Thanks! I never thought to look at my water softener. I just
checked it and scheduled a regeneration tonight.
Linda and the zoo.
Steve
June 9th 05, 12:33 PM
coolchinchilla wrote:
> Hi. I've been lurking for a week, so I thought I'd introduce myself. I
> have a 15-gallon community tank with 2 danios, 2 neon tetras and two
> pygmy cories. I LOVE my tank.
>
> I set the tank up a year ago and I've had some troubles with fish
> Total Hardness: 75 ppm (soft)
> Total alkalinity: more than 300ppm
Not sure how carbonate hardness (alkalinity) can be higher than total
hardness (carbonate hardness + sulphates, etc?). For what it's worth, I
had good success with hard well/ tap water in the past, as described below.
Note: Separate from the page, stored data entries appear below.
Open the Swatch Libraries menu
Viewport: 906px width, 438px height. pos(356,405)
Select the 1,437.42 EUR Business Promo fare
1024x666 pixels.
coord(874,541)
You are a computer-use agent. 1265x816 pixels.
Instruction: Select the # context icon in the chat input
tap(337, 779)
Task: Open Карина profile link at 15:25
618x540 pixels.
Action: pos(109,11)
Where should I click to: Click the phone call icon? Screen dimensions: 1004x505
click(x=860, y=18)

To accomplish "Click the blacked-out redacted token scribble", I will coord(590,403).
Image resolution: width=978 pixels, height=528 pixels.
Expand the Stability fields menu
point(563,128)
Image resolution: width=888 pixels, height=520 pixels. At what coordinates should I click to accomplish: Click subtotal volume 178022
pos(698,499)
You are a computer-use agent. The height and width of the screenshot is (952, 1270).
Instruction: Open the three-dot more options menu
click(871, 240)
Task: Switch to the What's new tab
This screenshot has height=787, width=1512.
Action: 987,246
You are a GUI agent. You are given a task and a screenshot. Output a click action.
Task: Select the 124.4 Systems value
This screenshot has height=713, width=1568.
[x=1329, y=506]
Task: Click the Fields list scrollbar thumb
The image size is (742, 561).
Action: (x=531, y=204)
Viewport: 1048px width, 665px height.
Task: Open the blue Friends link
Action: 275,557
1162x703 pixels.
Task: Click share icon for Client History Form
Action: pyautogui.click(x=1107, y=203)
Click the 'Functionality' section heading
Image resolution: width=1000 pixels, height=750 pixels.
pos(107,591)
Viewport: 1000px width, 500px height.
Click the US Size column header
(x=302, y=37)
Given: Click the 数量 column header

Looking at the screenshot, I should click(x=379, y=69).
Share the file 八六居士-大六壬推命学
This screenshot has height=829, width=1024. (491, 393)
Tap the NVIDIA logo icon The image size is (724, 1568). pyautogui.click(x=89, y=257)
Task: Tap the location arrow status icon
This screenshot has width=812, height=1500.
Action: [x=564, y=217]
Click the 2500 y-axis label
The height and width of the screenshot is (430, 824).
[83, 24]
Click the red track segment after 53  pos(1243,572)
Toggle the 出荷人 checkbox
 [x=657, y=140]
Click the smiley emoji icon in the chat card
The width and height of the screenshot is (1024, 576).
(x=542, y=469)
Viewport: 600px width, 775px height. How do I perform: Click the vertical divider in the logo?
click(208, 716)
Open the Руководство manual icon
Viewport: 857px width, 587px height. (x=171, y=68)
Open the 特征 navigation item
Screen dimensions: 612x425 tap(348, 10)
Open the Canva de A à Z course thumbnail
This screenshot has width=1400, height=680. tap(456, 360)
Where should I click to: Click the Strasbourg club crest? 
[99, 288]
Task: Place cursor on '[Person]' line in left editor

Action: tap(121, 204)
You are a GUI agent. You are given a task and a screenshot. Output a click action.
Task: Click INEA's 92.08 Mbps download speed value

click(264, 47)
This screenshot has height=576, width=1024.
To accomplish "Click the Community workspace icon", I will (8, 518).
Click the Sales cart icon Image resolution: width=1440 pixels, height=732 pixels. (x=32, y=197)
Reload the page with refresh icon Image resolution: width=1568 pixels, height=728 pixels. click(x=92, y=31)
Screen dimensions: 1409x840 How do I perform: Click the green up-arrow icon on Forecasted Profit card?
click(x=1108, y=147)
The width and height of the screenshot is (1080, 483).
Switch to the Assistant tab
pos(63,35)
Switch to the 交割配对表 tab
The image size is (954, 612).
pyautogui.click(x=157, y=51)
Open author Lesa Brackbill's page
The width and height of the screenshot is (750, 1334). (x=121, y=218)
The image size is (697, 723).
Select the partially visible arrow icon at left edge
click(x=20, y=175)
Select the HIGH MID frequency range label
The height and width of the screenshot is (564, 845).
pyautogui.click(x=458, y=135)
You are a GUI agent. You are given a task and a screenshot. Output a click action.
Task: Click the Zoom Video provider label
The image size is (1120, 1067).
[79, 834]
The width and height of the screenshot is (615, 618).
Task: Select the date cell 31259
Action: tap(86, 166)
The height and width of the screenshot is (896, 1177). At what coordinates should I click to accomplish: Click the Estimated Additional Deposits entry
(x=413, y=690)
I used to live on a country road and had a private well in a limestone
aquifer. We did not use a water softener, because we had heard that
contributes sodium to the (drinking) water, leading to increased risk of
heart attack.
I set up my 90-gal plant aquarium using our well water water, with hard
water-tolerant plants (Val, hornwort, certain crypts, swords, rotala,
java moss, water sprite) and fish (mainly live bearers and rainbow
fish). Bristlenose plecos, neon tetras, zebra danios and clown loaches
did all right, too.
Our well water had a pH of about 8, "hardness" by test kit (alkalinity,
carbonate hardness?) of about 250-300 ppm, negligible nitrate (tested by
health department) and a fine taste. The aquarium settled at about pH
7.3 - 7.5 and "hardness" of about 130 ppm. Carbonates would precipitate
out on the Valisneria during the day as they photosyntesized, which
likely accounted for the hardness/ pH of the aquarium being lower than
the well water.
This hard source water aquarium was very successful, perhaps more
successful than the same tank is now, when we have quite soft city
water. Reading these newsgroups I'm glad I never used commercial
buffers, etc. I was tempted, though, and did some experiments with
boiled make-up water that didn't seem worth the trouble.